E começam a brigar, com mordidas ferozes e pesadas. Mas Acir é muito poderoso e a sede de vingança ainda queima seu coração e o torna ainda mais irado e poderoso, fazendo-o capaz de destruir os dois deuses juntos Baipu Tuvy e Lucien.
E naquele mesmo dia após tê-los derrotado, ele volta a sua forma humana, e consequentemente volta até Raoni, seu instrutor para lhe contar o que ocorrerá.
- Acir, não precisa falar nada...-interrompei Raoni - antes que o jovem começasse - não está vendo ? Amanheceu... não importa o que aconteceu amanhã é um novo dia, e mais uma vez você deve partir para que haja novo amanhecer, você é a nossa esperança!
- Mas mestre Raoni, eu perdi tudo.
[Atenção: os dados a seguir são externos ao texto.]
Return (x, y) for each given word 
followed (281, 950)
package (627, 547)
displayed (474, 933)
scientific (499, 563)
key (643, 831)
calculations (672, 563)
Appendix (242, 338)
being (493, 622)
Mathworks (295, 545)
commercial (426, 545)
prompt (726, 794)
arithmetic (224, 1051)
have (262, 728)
Conheci o amor da minha vida e não tive tempo de amá-la, como posso seguir adiante?
- Se você desistir agora, não só você como também, nunca mais ninguém poderá amar.... Porque a noite já se levanta e o deuses Baipu Tuvy e Lucien renascem com a Noite.
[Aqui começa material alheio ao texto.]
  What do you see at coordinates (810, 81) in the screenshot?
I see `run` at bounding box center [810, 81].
- Eu entendo... - Diz o guerreiro, com os olhos cheios de lágrimas - Então eu farei isso por eles, por todos os outros que ainda vivem, para que eles tenham tempo de amar seus amores e dizer o quanto amam... eu lutarei para que possa amanhecer, para que por meio do meu sacrifício vocês possam viver, amar, e cuidar uns dos outros, e somente eu saberei como é a dor de não poder ter tido tempo de te amar..... e ela viverá comigo, nesse ciclo sem fim, nascer e pôr do sol. Porque que te amo, eu te amo, eu te amo Jaci, minha princesa.